SOURCE MATERIAL:
◆ ◆ ◆
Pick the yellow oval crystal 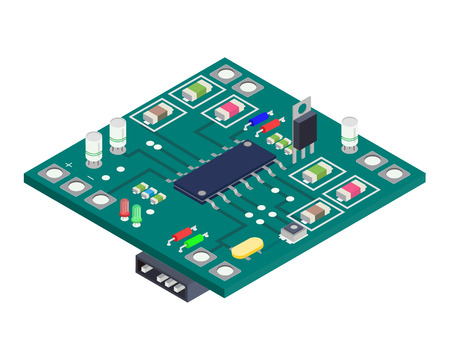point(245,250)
◆ ◆ ◆
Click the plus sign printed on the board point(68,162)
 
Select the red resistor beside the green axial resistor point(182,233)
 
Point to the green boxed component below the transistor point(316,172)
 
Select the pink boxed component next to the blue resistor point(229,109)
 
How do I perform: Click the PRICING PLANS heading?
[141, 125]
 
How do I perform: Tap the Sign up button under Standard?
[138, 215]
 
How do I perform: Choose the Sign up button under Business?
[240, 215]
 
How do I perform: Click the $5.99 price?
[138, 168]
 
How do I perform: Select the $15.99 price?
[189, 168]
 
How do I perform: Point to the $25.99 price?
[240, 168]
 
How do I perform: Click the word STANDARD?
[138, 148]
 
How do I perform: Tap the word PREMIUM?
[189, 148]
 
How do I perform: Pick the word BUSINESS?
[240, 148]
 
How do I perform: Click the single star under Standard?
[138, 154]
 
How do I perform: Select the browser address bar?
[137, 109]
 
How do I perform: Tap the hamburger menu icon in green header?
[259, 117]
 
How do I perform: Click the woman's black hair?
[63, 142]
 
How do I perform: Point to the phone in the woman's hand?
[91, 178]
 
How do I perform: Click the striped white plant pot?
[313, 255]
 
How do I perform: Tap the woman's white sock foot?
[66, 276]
◆ ◆ ◆
WRITTEN REQUEST: Pick out every row above that contains the word "price" and copy each one in full.

TASK ANSWER:
How do I perform: Click the $5.99 price?
How do I perform: Select the $15.99 price?
How do I perform: Point to the $25.99 price?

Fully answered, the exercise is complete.